When I caught up with my husband, he was unfastening the cable across our farm road.
“Where’s your possum?” I said.

He looked behind the tractor. “Must have fallen off,” he said.

“No,” I said. “He was resurrected.” Then I told him what happened. I’d heard the expression “playing possum” before, but this was the first time I’d actually witnessed it.


After he parked the bush-hog, my husband drove my truck home while I rode in the passenger seat. On the ride home, I looked at the latest card again. A church bulletin was in the envelope. Somehow I’d missed seeing that before. Must have been the excitement of the stuck border collie and the allegedly dead possum.

Reading the bulletin, I noticed that Mama was named “Shut-In of the Week” for October 24. Church members were encouraged to send her get-well cards in care of me. Sure enough, my name was misspelled and the zip code was wrong. Beneath the information about Mama was a listing of Mrs. Martin’s birthday. Hers was the card Mama had gotten from Mrs. T. I could just picture Mrs. Martin’s bewilderment when she got the get-well card with “To Mrs. Smith” at the top.

Further down the bulletin was a note congratulating one of the church groups about how many visits, phone calls, and contacts they’d made to shut-ins. If they counted each person who signed the latest card to Mama as a separate contact, then Mama accounted for over half the total contacts made. Apparently, they used her to run their numbers up. Either the requirements for being the church’s “Shut-in of the Week” were very loose, or else no member of the church had any idea Mama had died. I suspected the latter, though I thought it improbable that not a single church member had read her obituary.

However, on Samhain—with the veil between life and death at its thinnest–perhaps thinking a dead woman still alive and a living possum dead is not so far-fetched after all.

Thursday, October 26, 2006

Book promotion scam

Today in my email, I received an offer that I certainly can refuse. A few weeks ago, I received a snail-mail version from the same company, Airleaf. I refused that offer, too. A friend of mine and fellow POD-pubbed author, Nancy F., had gotten the same letter. She brought her copy to the last meeting of Lake Writers. We laughed about how stupid Airleaf's propaganda was. In case, you need a laugh, here’s their email spiel (with my annotations):

Our bookstore clients have asked for a bigger variety of books and we plan to deliver! That's why we're offering our Introductory Bookselling Package at half price until Monday, October 30! You pay just $199 to contact 2000 bookstore owners. (The regular price is $399)
Let’s see, you want me to pay you $199 to spam a bunch of bookstores that aren’t interested in my books in the first place. I could spam them myself for free, but I know that how futile this would be. If you’re offering me such a great deal, it must mean that no one was interested in your original deal. And who are your “bookstore clients” anyway?

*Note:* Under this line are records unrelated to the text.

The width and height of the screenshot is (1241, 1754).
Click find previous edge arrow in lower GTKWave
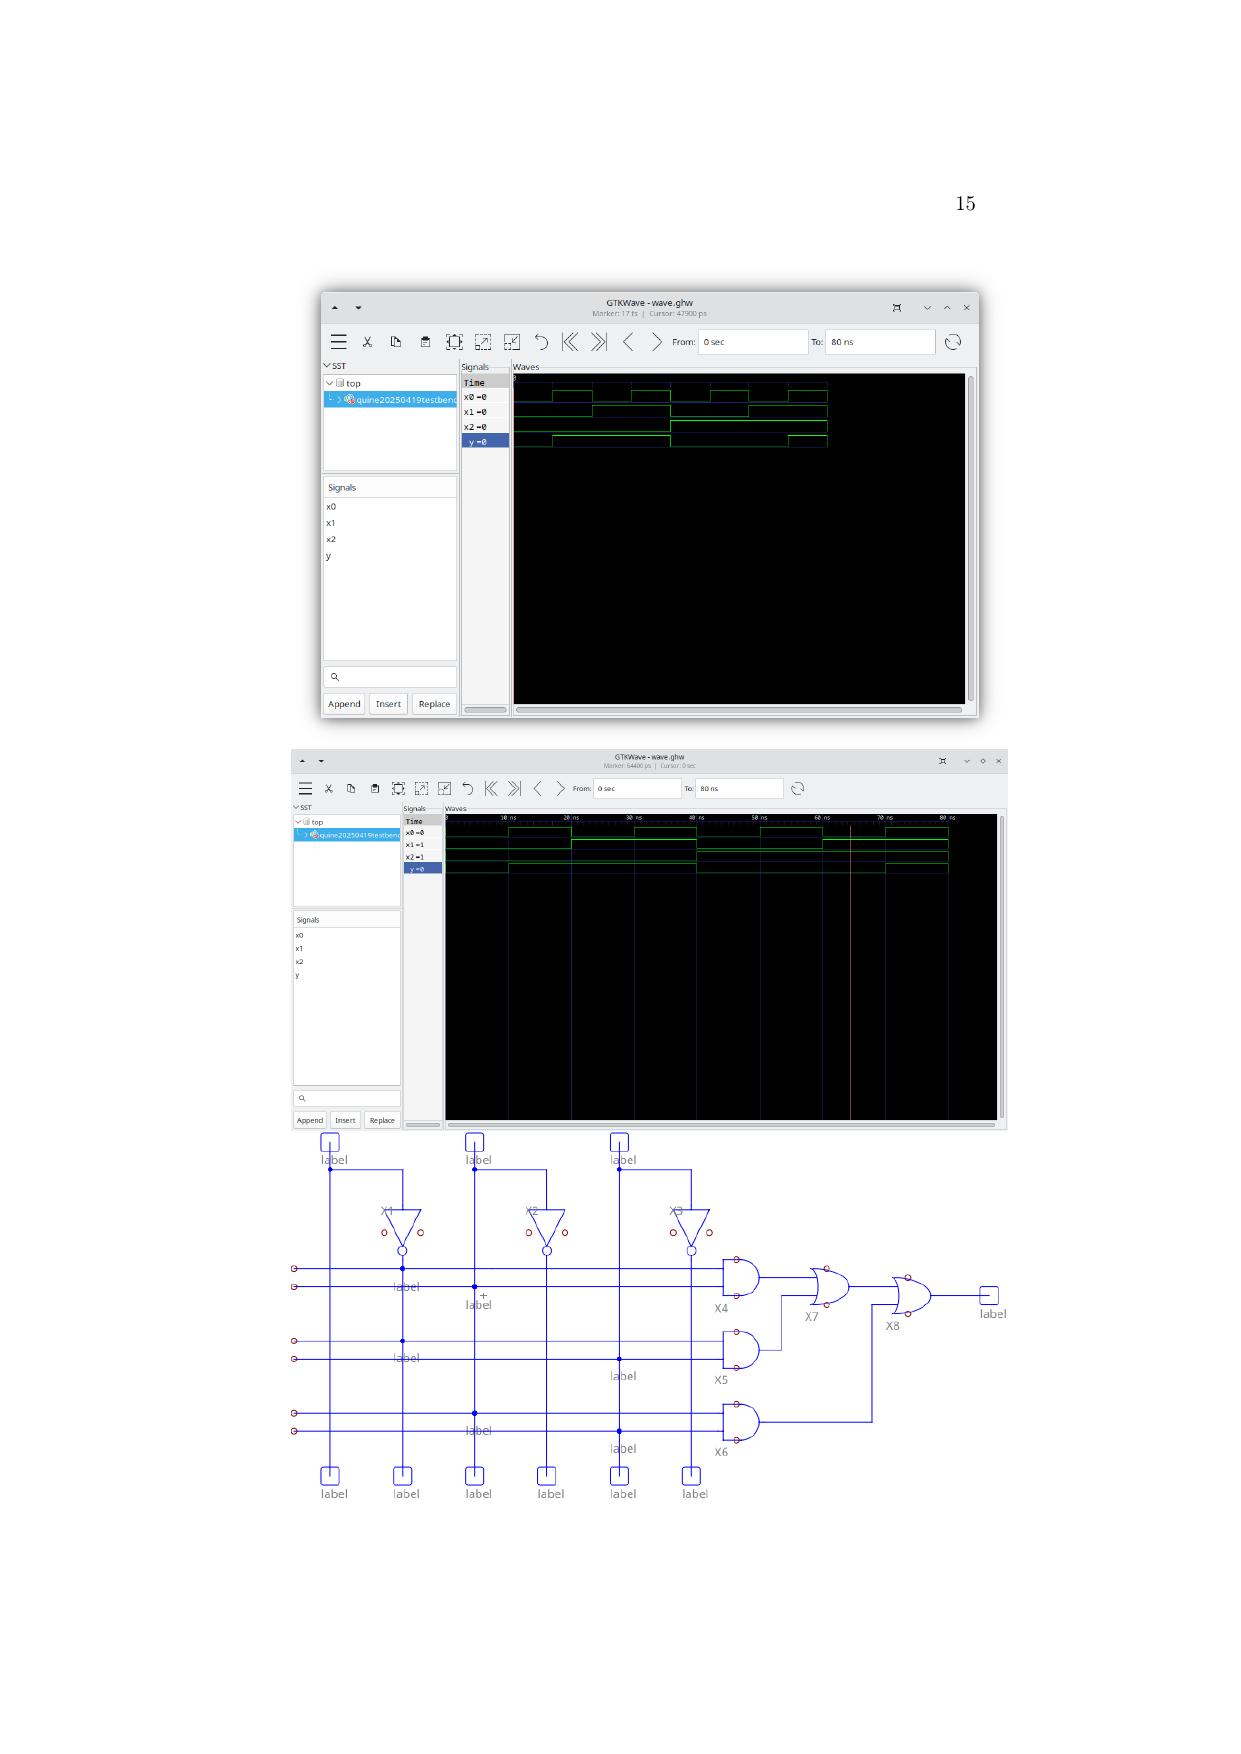pos(537,789)
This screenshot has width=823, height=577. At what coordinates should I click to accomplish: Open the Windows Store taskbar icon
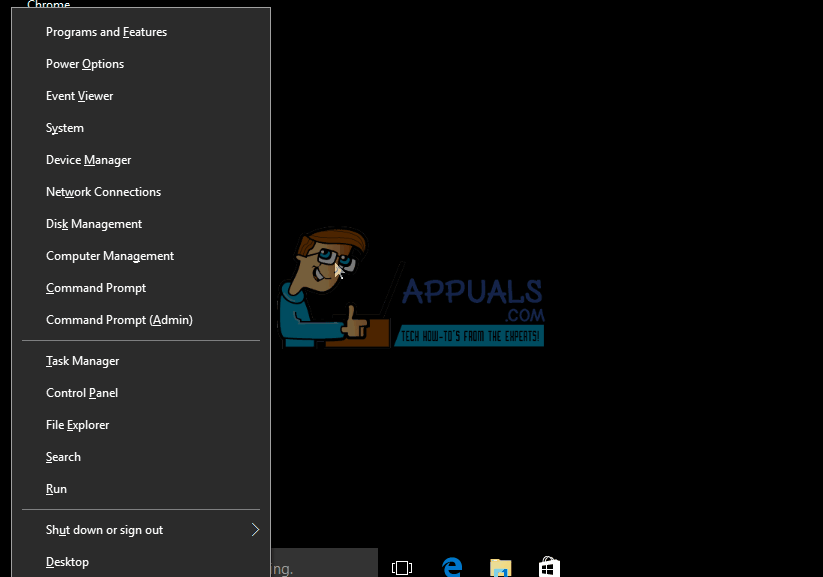coord(549,566)
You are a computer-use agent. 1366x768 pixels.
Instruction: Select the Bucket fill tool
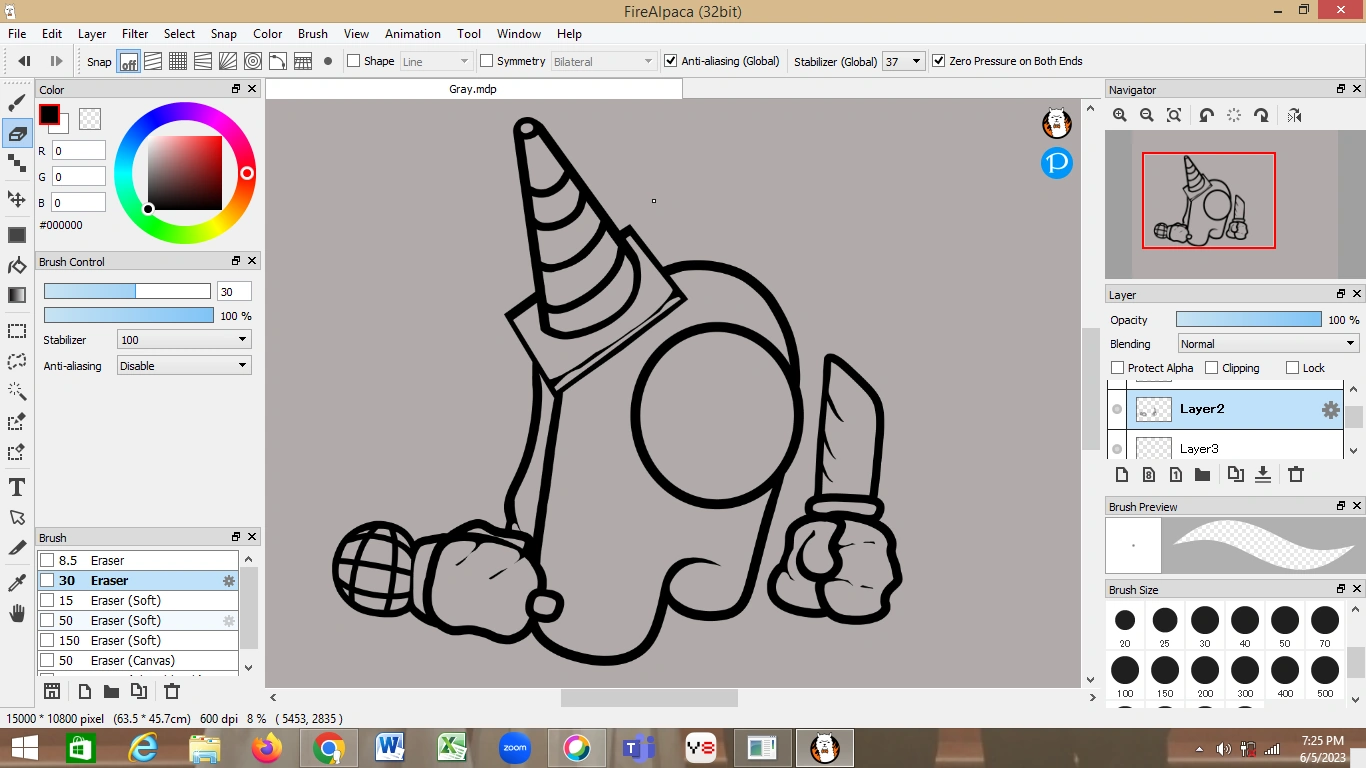click(x=17, y=265)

Step one is featuring your book on our bookselling websites, airleaf.com and bookatron.com. That happens the day you sign up.
So, let’s make sure I understand: I pay you to display my book on several websites that no one knows about and that no one gives a rat’s patootie about, is that correct?

What we do next is write a custom promotion about your book and then send it directly to the owner's of 2000 independent bookstores. You approve the promotion, and can make any changes you want. You also help choose what part of the country and what kind of bookstores to target. We follow up all responses by mail or telephone.
So, essentially you’ll annoy some booksellers and hope for the best? I’ll bet you don’t write a custom promotion at all. That would require you to actually read the book. I’ll bet you just fill in the blanks in a template. Also, are you aware that owner’s should actually be owners? If you write promos, you really ought to use correct grammar. Plus, I notice that you consistently put two spaces instead of one after every period in your email. That’s typing, not word-processing. (I think Blogger will automatically correct this error, so it might not show in this post.) See The Little, Brown Handbook (9th ed.), p. 206, or refer to an earlier posting of mine for how to space correctly.

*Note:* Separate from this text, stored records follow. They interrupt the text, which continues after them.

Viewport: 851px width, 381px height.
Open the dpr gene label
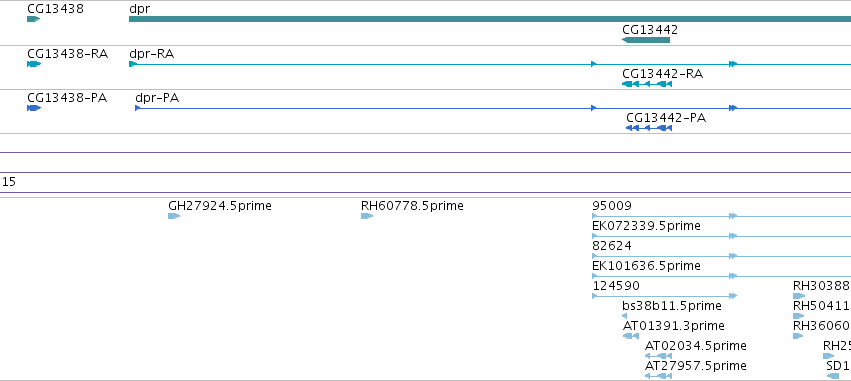139,9
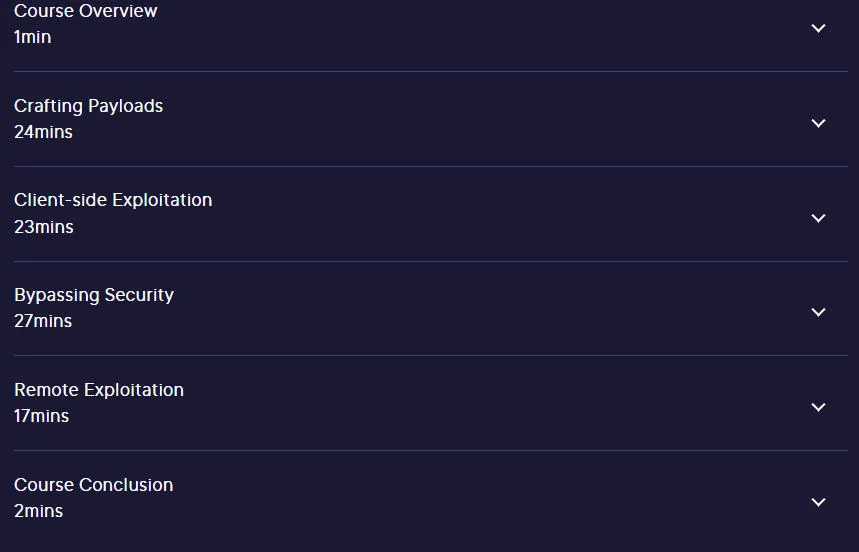This screenshot has width=859, height=552.
Task: Select the Bypassing Security heading text
Action: point(94,295)
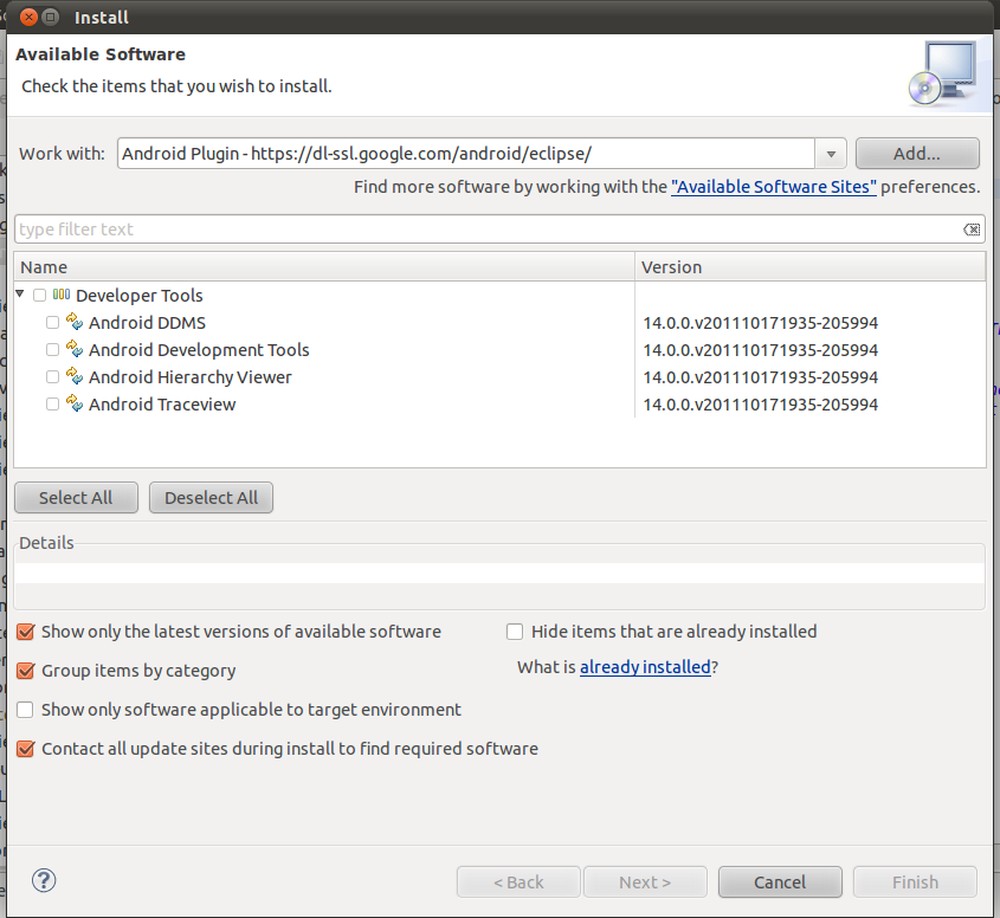Clear the filter text using the erase icon
Image resolution: width=1000 pixels, height=918 pixels.
click(x=971, y=229)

We will also sell your book in our stores in Harrison, Ohio, Martinsville, and Nashville, Indiana.
Big whoop! No one in those cities knows I exist so why would anyone there be interested in buying my books. ("Duh, I feel like buying a book by someone I've never heard of. Guess I'll rush right out to whatever that store is in Harrison, Ohio!" Yeah, right.) Do those stores have names? Are they even bookstores?

As always, we will sell your book even if you publshed with another company--and we can have your book for sale on our websites TODAY! Just give me a quick call at 1-800-342-6068!
Craig Gustafson
Author Consultant
Well, Craig, I’m posting your phone number here on my blog so anyone who reads this can just give you a “quick call” (or perhaps a lengthy one) to say hello— and maybe tell you how the word published ought to be spelled. And—this might be news to you!—guess what! Amazon.com and bn.com also sell books that other companies published.

You want me to pass along your phone number to that nice lady from Nigeria who emailed me the other day? I think you'd get along with her just fine—the two of you might have a lot in common.

Wednesday, October 25, 2006

RIP

Gone.
The Holland Dudley house (Union Hall, Virginia)
Built sometime in the 1930s—Demolished Oct. 25, 2006

Progress?

Power to the People


Another spectacular sunrise this morning!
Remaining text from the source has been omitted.